Finally, there is the aftermath of a divorce. This can be a host of different things depending on your situation. Your lifestyle has probably completely changed, and you may find yourself doing things you didn’t have to before. It is a difficult shift that continues long after the official documents are signed. Our Thriveworks Decatur counselors want to make sure your sense of sureness and security is restored so you can live your happiest life!
Is Divorce Counseling Right for Me?
Not everyone needs divorce counseling when going through a divorce. Maybe they have a stellar support system through friends and family, or just have an easier time adjusting. That doesn’t mean that you have to do it alone. There’s nothing wrong with reaching out for a little extra support. You deserve the best mental and physical health, and sometimes a counselor can be the most effective avenue to getting there.

Raw data:
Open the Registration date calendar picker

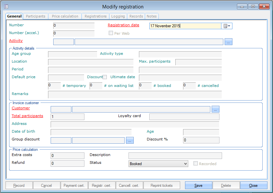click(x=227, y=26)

==

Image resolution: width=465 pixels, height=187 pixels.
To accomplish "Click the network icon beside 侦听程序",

==

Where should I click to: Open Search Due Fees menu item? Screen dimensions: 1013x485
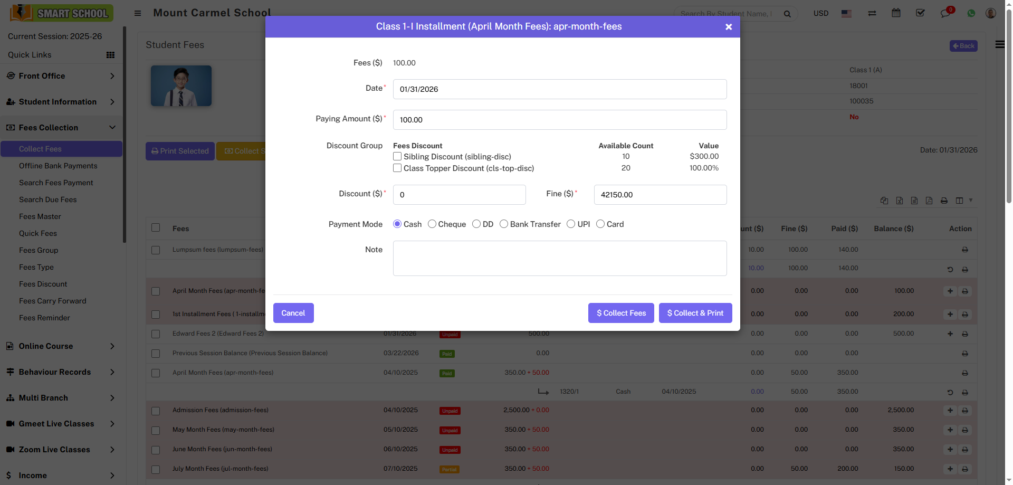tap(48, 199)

Problem 1:
In the divorce counseling text, what do the Thriveworks Decatur counselors want to restore?
Problem 2:
Continue the divorce counseling text from the point where it stops.

Written reply 1:
Your sense of sureness and security.

Written reply 2:
If you’re still on the fence about coming to divorce counseling, look at your life before the prospect of divorce came up, and look at it now. Obviously, it’ll be different, and probably not in all positive ways. But has there been significant impairment in areas of your life that shouldn’t have been severely changed? For example, some signs that might suggest divorce has taken too big of a toll include:
- The feeling of drowning under all the pressure, stress, or high emotions
- Reduced pleasure in activities you once enjoyed
- Changes in sleep patterns
- Unusual high levels of anger, depression, or anxiety
- Suicidal thoughts
- Withdrawal from social events and contact with friends/family
- Unusual eating habits (loss of appetite or uncontrollable eating)
- Inability or impairment of ability to perform basic or essential tasks
- The divorce process getting “stuck”, or the inability to effectively communicate with your partner.
These are just a few of the many signs that divorce has taken on a life of its own and is negatively affecting your life in ways it doesn’t have to. Thriveworks Decatur will be here for you no matter what.
What About the Kids?
If you are a parent going through a divorce, your child’s wellbeing is probably on the forefront of your mind. There are a lot of negative stereotypes around divorces that involve children. But research has shown that in many situations two good homes are better than one bad home. Yes, divorce will most likely be difficult on your child. But they can still thrive.
Thriveworks Decatur offers counseling for children and adolescents going through a divorce. It is a confusing time and our counselors strive to create a nonjudgmental space for them to process their emotions and progress forward. They may be feeling hurt, abandonment, or guilt. We understand that is not at all your intention as a parent, and always try to strengthen the parent-child relationship in whatever way we can.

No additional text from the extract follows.